DO ZROBIENIA: Czy możesz przekształcić wiersze od tego, który zawiera "Given: Click the", aż do ostatniego wiersza włącznie w listę JSON napisów, po jednym napisie na każdy wiersz i z pominięciem pustych wierszy? Obrazy pomiń w odpowiedzi.

DOSTĘPNE WIERSZE:
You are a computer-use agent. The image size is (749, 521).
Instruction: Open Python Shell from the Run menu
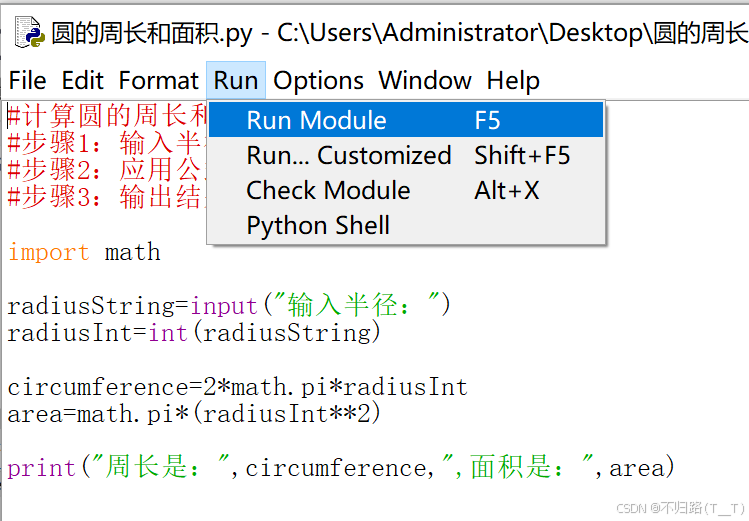(x=318, y=226)
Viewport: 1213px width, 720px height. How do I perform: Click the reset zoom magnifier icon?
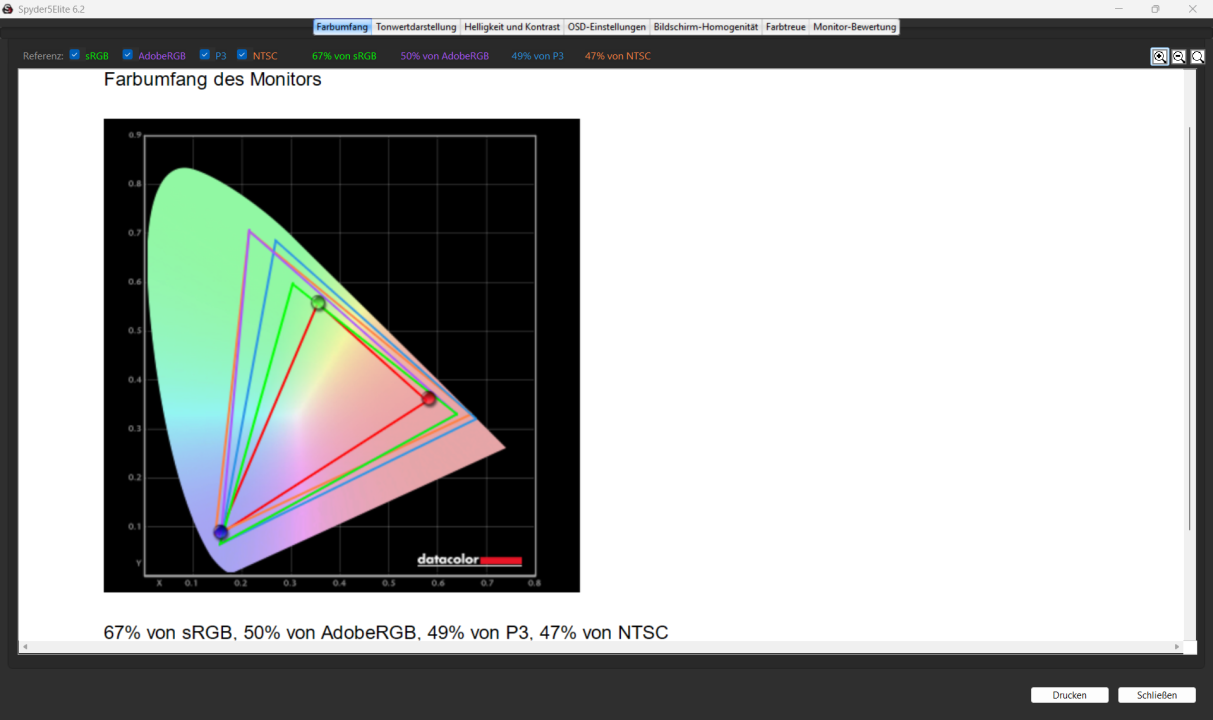[1197, 57]
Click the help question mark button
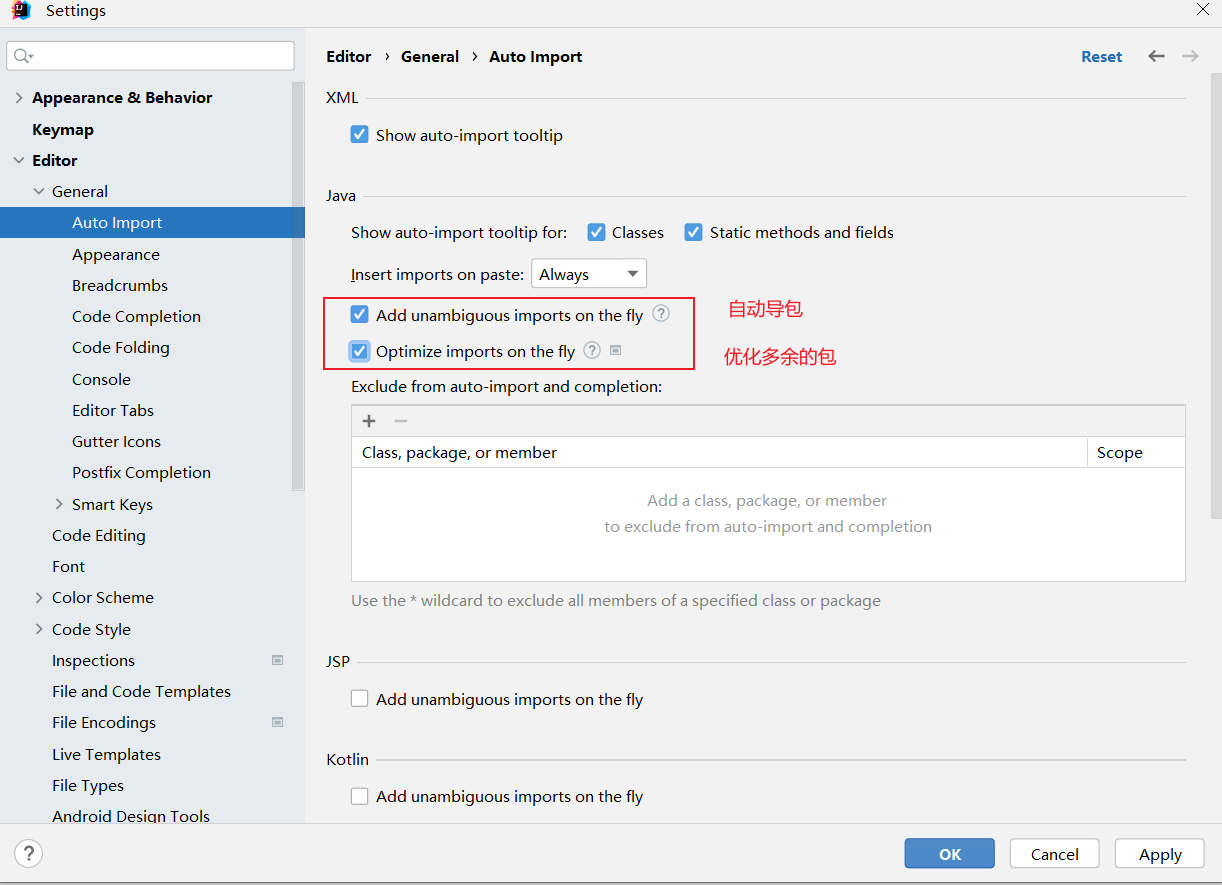1222x885 pixels. [29, 854]
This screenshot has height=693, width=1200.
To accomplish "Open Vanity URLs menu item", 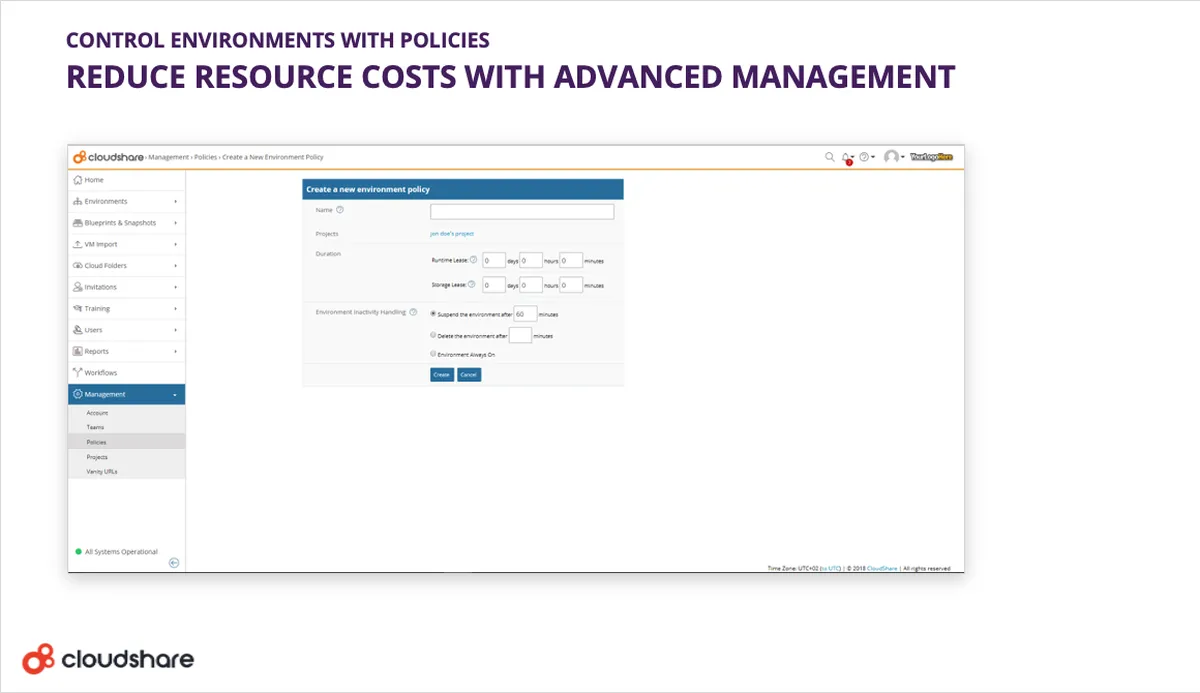I will coord(126,471).
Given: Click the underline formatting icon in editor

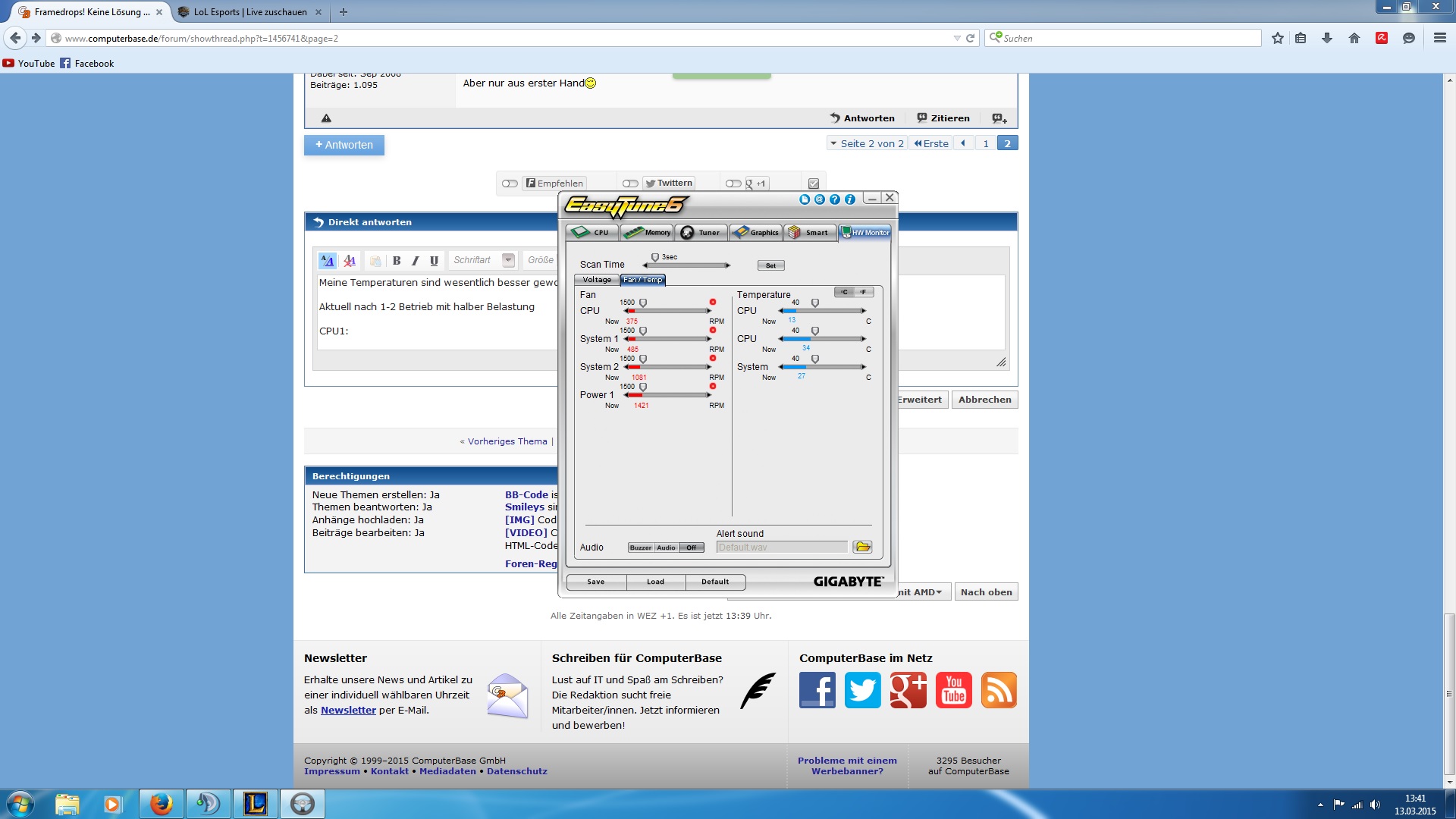Looking at the screenshot, I should coord(434,261).
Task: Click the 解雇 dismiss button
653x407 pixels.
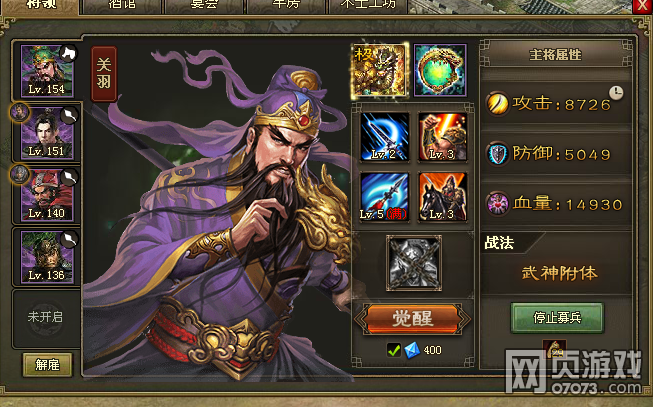Action: click(x=47, y=365)
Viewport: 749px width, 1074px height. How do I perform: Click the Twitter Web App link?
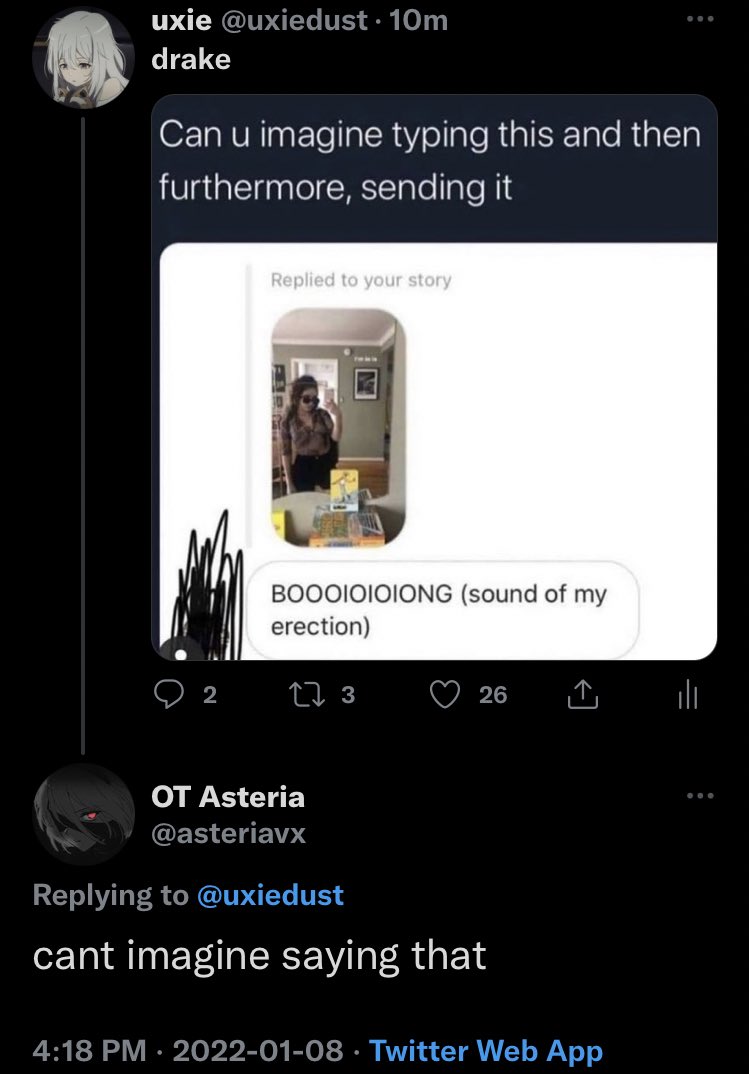coord(486,1051)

POPRAWNA ODPOWIEDŹ:
[
  "Given: Click the underline formatting icon in editor",
  "Looking at the screenshot, I should coord(434,261).",
  "Task: Click the 解雇 dismiss button",
  "653x407 pixels.",
  "Action: click(x=47, y=365)",
  "Viewport: 749px width, 1074px height. How do I perform: Click the Twitter Web App link?",
  "coord(486,1051)"
]